CEO Spending Tightens Amid 'Uncertainty' Of Future 'Business Environment'

Economic 'Uncertainty' Tightening CEO Spending

(Corrects spelling to "Stephenson," paragraph 5)

* Weak U.S. jobs report spooks Wall Street

* Europe, China remain key areas of concern

* "People aren't hiring a lot in the U.S," AT&T CEO says

* CEOs keep sharp eye on costs

* Scars of recession still fresh for many

By Scott Malone

BOSTON, June 1 (Reuters) - CEOs will hold their wallets a little bit tighter heading into the summer after the long-awaited recovery in U.S. employment stumbled in May.

The United States had been a relative bright spot this year in a troubled world economy coping with Europe's debt crisis and a cooling Chinese economy. But a weaker-than-expected May jobs report on Friday gave corporate America fresh worries.

AT&T Inc was one company that was not surprised by the disappointing jobs numbers as it has seen a lack of hiring at both big and small corporate clients. Fewer employees at these companies means fewer phone lines, which hurts AT&T's growth prospects.

"We are not seeing any hiring in the upper end of business in the U.S.," said Randall Stephenson, chief executive of the biggest U.S. phone company by revenue, told an investor conference in New York on Friday. "People aren't hiring a lot in the U.S," he said.

At smaller companies, Stephenson said, the situation was worse. "As you go down-market, it's getting tighter and tighter, and you're seeing the wallet for investment being less open."

The U.S. economy slowed its pace of job creation in May, adding just 69,000 jobs, the lowest monthly rate in a year. That, coupled with downward revisions in the number of new jobs added in March and April, helped push the unemployment rate up to 8.2 percent from 8.1 percent.

The data raised fresh worry about the stability of the nation's long, uneven recovery from the 2007-2009 recession and spooked investors, who sent the widely watched Standard & Poor's 500 stock index down more than 2 percent.

Other data on Friday showed European factories slowed further in May, while China's manufacturing sector barely grew.

In a sign of weakening consumer spending, automakers General Motors Co, Toyota Motor Corp and Chrysler Group LLC also reported weaker-than-expected U.S. sales in May.

"Over the last 30 days or so, the economic indicators came in just a little softer than in the first quarter," Ford Motor Co Senior Economist Jenny Lin said on a conference call.

VICIOUS CYCLE

Worries about the recovery have locked the U.S. economy in a vicious cycle -- companies are waiting to see strong growth before they take on significant new numbers of employees, but that growth is being held back by high unemployment.

"Two big areas are causing companies to pull back on their recruitment," said Scot Melland, CEO of Dice Holdings Inc , which runs websites companies use to recruit technology and finance workers. "One is concern about the global economy and concerns about Europe. The second is what's going to happen in the U.S.," he told Reuters. "It's nervousness about the election and regulation and taxes. It's uncertainty about what the business environment is going to be like."

U.S. President Barack Obama and his Republican rival, former Massachusetts Gov. Mitt Romney, have made the economy a centerpiece of the campaign.

The uncertain environment has CEOs keeping a tight rein on corporate spending.

Inge Thulin, who took over as CEO of diversified U.S. manufacturer 3M Co in February, said that was one reason he was maintaining the company's matrix management structure. Its operations around world are overseen both by their global divisions, which make products like Post-it notes and bandages, and regional executives.

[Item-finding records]

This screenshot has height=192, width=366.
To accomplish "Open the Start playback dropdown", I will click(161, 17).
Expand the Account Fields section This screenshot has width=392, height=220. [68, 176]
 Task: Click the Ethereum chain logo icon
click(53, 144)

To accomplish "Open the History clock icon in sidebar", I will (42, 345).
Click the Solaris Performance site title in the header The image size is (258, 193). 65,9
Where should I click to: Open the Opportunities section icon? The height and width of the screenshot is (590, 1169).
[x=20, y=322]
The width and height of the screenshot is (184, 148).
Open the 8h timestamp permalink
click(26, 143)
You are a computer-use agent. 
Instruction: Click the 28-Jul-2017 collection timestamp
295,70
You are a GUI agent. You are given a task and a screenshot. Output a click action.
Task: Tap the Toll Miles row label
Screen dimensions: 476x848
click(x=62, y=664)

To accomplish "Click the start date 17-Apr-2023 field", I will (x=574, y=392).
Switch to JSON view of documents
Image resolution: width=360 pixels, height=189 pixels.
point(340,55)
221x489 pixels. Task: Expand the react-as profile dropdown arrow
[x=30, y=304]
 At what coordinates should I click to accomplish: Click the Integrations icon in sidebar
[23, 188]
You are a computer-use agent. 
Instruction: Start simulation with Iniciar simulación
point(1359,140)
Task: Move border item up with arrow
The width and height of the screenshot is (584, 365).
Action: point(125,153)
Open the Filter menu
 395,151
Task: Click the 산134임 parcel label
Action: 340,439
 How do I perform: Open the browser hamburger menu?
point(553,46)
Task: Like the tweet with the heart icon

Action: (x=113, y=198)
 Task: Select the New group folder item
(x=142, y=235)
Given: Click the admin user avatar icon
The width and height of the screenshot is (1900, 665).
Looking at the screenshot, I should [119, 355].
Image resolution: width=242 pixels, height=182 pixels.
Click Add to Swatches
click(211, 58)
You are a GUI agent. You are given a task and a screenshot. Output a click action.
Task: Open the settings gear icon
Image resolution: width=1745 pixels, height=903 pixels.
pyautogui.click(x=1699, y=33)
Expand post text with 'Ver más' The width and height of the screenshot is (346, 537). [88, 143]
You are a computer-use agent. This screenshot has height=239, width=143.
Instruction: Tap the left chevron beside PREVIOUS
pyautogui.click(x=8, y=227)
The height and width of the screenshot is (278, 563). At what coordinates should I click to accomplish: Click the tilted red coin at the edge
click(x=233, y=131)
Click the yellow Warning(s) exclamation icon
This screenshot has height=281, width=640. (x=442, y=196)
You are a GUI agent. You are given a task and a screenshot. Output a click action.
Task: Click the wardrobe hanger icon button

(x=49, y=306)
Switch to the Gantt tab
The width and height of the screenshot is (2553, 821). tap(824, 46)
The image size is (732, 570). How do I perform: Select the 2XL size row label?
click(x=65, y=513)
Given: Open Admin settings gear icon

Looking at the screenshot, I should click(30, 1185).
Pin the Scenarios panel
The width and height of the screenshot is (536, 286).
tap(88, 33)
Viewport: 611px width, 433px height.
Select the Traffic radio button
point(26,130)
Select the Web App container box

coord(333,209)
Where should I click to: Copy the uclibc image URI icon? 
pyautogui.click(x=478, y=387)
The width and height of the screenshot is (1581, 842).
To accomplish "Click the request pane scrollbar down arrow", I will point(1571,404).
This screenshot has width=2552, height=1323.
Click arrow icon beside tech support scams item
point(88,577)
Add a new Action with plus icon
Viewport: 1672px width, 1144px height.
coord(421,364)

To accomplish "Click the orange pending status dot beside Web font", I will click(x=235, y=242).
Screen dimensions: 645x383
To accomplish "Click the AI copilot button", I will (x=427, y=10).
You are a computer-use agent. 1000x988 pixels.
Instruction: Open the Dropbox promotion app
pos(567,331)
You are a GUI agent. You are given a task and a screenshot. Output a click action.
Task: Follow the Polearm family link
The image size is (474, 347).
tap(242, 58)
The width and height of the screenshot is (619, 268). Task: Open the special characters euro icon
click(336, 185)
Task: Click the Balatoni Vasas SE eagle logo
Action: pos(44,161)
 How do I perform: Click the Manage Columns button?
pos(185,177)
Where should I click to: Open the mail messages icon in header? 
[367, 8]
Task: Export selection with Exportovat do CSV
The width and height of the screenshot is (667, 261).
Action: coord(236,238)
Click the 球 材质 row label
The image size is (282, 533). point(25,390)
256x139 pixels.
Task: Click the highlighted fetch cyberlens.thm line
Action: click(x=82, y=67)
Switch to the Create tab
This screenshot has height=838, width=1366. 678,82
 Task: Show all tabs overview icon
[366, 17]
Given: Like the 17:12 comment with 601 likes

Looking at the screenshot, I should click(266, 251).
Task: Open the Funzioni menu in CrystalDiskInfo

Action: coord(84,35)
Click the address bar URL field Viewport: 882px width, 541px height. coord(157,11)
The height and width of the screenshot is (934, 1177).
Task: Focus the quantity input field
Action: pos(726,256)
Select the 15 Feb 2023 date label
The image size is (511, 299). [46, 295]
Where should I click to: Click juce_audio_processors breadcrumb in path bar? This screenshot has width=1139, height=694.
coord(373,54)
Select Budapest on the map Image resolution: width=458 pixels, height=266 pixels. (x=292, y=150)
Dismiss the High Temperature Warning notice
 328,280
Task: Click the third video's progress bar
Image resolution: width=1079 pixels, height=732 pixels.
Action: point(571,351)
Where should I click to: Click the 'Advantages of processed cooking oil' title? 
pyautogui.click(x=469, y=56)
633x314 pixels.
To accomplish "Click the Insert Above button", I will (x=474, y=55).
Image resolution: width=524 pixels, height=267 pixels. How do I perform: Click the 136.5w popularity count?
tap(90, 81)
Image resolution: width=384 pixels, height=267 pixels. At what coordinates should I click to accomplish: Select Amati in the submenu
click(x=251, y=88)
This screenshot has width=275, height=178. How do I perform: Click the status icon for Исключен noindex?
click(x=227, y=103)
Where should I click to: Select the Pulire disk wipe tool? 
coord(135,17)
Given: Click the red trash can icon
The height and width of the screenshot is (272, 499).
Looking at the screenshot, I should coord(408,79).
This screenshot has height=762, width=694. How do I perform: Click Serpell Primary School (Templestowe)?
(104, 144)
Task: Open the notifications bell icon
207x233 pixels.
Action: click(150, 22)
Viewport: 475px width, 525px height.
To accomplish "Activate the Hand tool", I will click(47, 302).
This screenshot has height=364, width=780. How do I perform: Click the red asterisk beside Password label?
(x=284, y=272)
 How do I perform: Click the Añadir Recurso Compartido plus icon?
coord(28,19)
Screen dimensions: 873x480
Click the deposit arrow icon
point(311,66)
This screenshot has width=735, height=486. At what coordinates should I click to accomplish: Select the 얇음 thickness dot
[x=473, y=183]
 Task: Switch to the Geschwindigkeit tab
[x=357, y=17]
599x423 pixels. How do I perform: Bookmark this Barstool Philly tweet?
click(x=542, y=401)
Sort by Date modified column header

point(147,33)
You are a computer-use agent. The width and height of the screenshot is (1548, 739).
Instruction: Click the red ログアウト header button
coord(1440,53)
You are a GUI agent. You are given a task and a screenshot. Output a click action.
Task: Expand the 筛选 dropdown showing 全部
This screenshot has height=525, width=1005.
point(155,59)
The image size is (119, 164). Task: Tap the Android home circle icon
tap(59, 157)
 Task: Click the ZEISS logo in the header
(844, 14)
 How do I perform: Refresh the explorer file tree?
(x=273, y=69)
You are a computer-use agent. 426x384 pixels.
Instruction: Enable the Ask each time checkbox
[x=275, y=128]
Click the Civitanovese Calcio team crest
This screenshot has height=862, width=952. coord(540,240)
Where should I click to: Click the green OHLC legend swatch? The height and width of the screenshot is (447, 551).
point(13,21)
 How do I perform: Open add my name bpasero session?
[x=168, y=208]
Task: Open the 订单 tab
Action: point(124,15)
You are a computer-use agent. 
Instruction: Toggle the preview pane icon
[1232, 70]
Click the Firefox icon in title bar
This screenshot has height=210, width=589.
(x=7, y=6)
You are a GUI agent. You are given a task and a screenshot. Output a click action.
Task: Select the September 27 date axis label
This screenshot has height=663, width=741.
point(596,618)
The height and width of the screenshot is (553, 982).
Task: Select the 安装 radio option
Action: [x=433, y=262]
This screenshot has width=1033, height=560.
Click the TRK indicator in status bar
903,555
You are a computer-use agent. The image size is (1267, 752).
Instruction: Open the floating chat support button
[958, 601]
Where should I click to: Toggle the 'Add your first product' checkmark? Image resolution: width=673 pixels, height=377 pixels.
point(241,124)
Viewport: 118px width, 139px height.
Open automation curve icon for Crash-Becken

Requests.
A) Summarize the article on CEO spending in two sentences.
B) Carry the article on CEO spending forward, starting right after its final sentence.
These records were drawn from a separate source.

Replies.
A) After U.S. job creation slowed to 69,000 in May and unemployment rose to 8.2 percent, CEOs are expected to hold their spending tighter heading into the summer, and AT&T's chief executive said U.S. businesses are not hiring much. Executives point to worries about the global economy, Europe, the U.S. election, regulation and taxes, and this uncertain environment has CEOs keeping a tight rein on corporate spending.

B)
"It is a volatile situation economically," Thulin told the Sanford C. Bernstein Strategic Decisions conference in New York. "In times like this, where you need to really make sure that you have 24/7 control of management relative to cost, that needs to be done locally, that needs to be done hands-on locally every day."

READY FOR TROUBLE

Some companies, including General Electric Co and Honeywell International Inc, readily admit to slowing demand in Europe, though they also contend that U.S. demand has been better than expected this year.

"The U.S.... has really been terrific and across the board and greater than we would have we expected. Europe is weaker," said David Anderson, chief financial officer at Honeywell, which makes products ranging from thermostats to cockpit electronics. "We're seeing the challenges now in terms of the commercial impact of (Europe's) financial and political stresses showing up in our numbers."

Honeywell has planned how it would cut costs in the wake of a sharp downturn in Europe but has not rushed to do so, Anderson said.

"We're being smart about it and we've got contingencies but it's not affecting how we're actually executing," he told the conference, adding that even in Europe, when the company finds an investment that it thinks will pay off, "we're continuing to fund that."

The memory of the financial crisis is still fresh for many top U.S. executives, who cut staff and other costs aggressively in the face of the worst downturn of their lifetimes. That, some assert, leaves them ready to handle another downturn should one arise.

GE Capital, for instance, this month said it was further cutting back the amount of commercial paper it issues, to about $25 billion -- less than a quarter of the short-term debt it had outstanding in early 2008, before that market briefly locked up and threatened the largest U.S. conglomerate's finances.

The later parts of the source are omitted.